▸ What you should do
Quote the material below verbatim, starting with the line that contains "This screenshot has height=867, width=1400." and going on through the line that contains "click(1338, 19)", and leave the pictures out of your answer.

▸ Data supplied
** begin **

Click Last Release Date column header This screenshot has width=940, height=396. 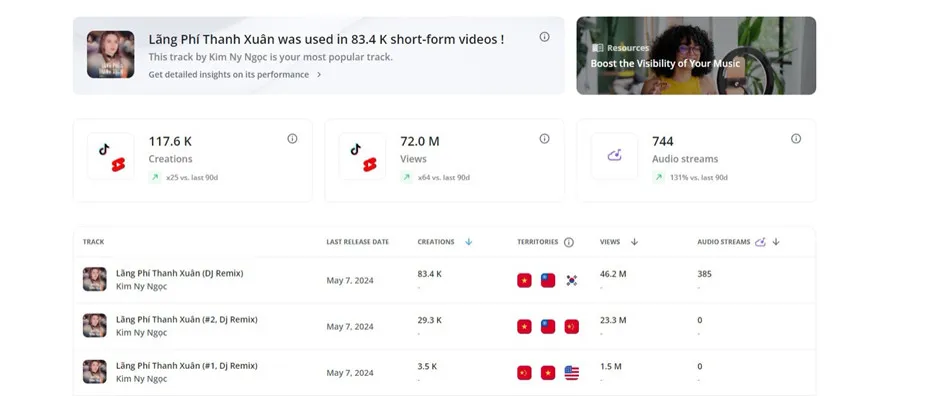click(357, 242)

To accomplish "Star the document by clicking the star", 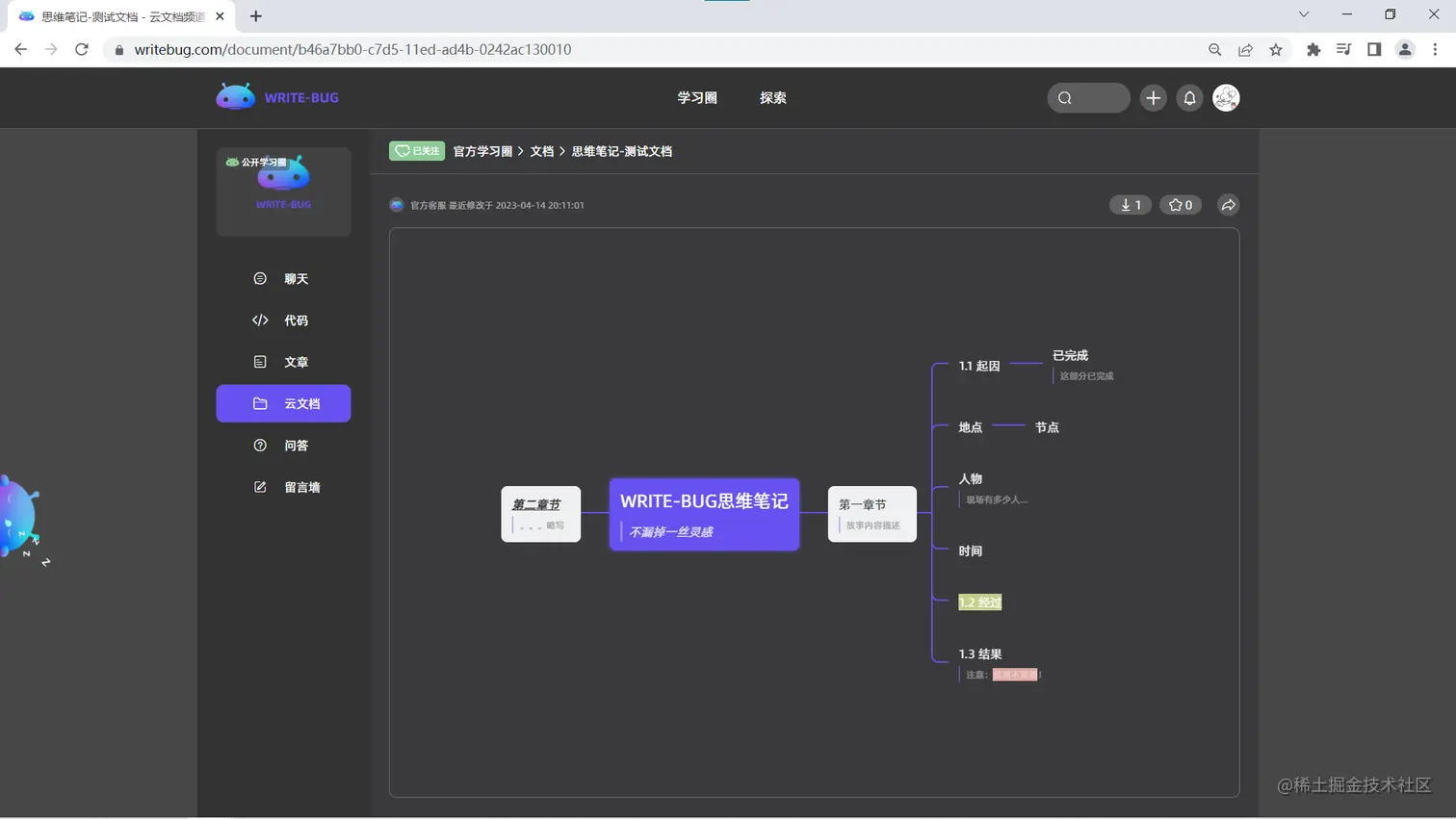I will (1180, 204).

** end **
** begin **

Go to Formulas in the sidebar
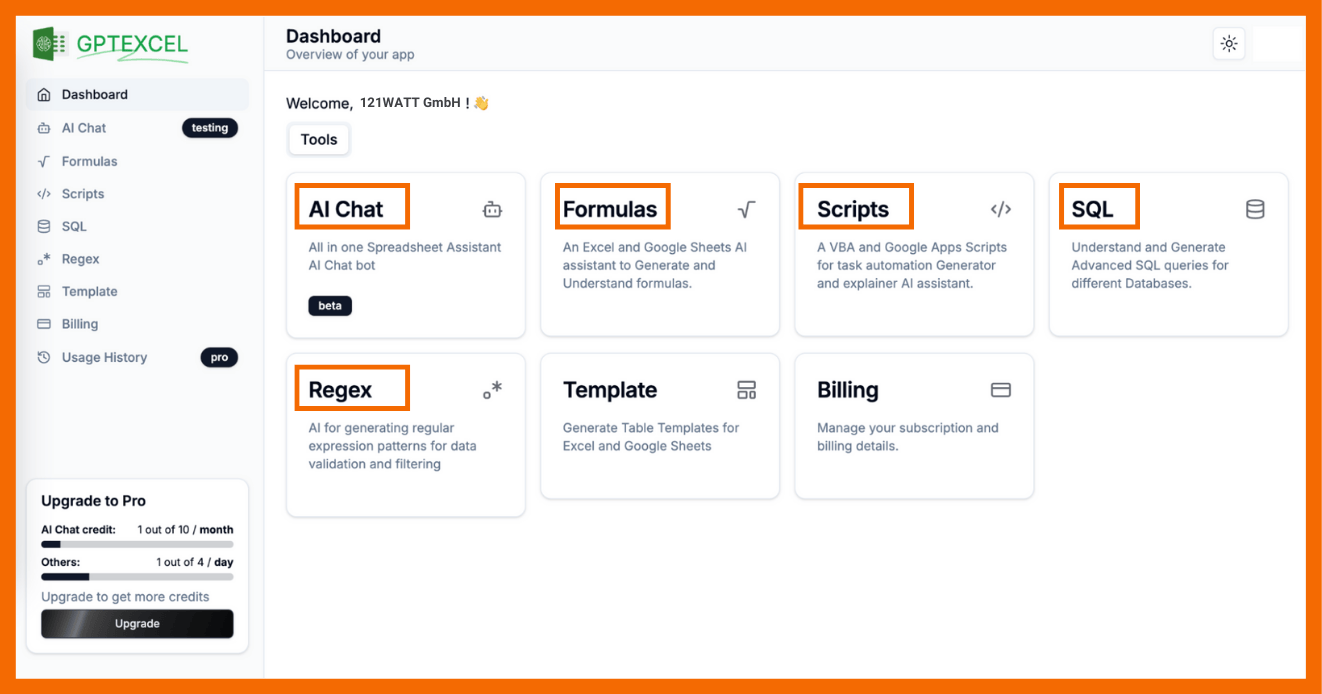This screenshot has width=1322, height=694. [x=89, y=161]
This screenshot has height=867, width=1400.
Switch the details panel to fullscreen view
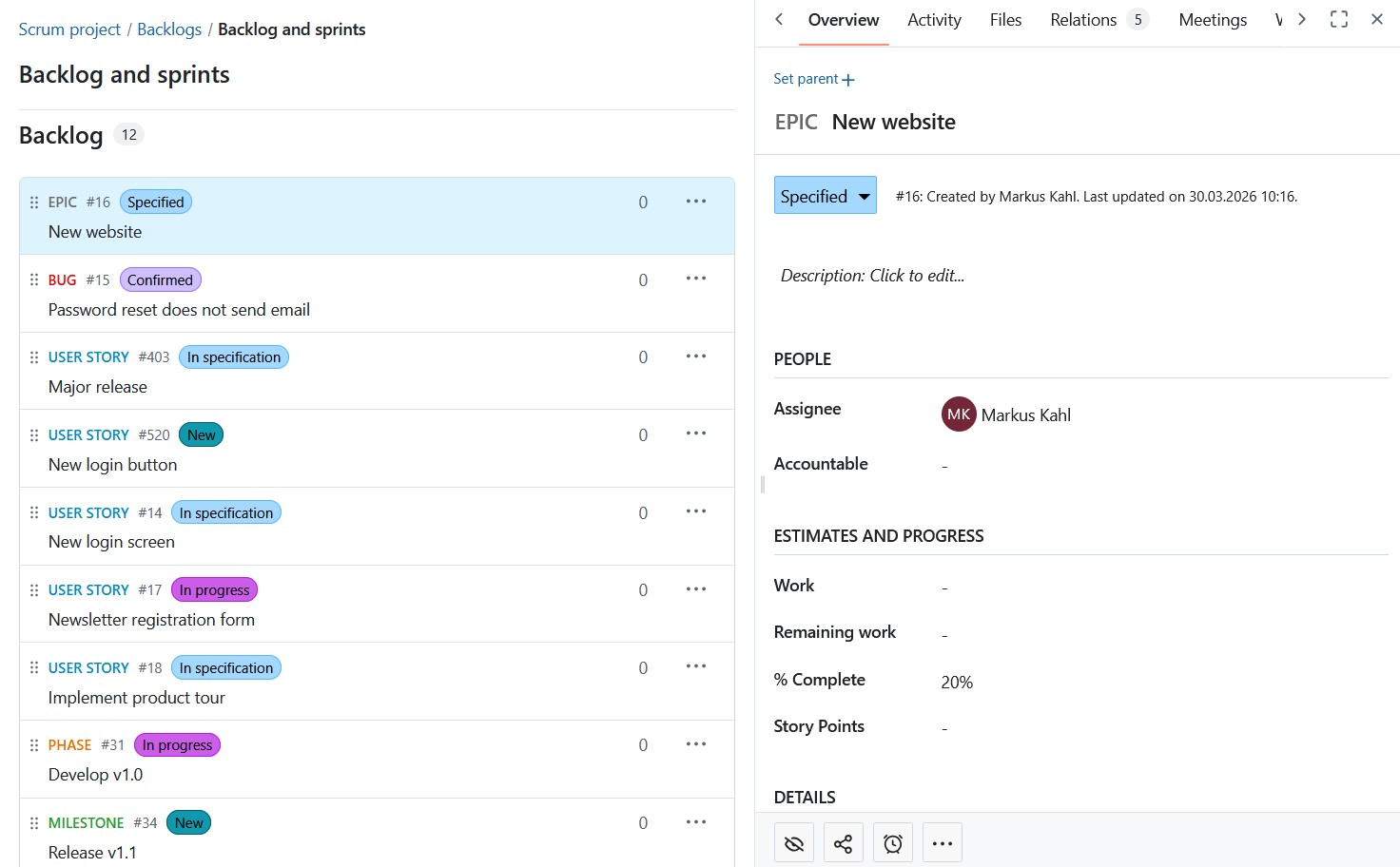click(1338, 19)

** end **

▸ Problem solution
This screenshot has height=867, width=1400.
Switch the details panel to fullscreen view
click(1338, 19)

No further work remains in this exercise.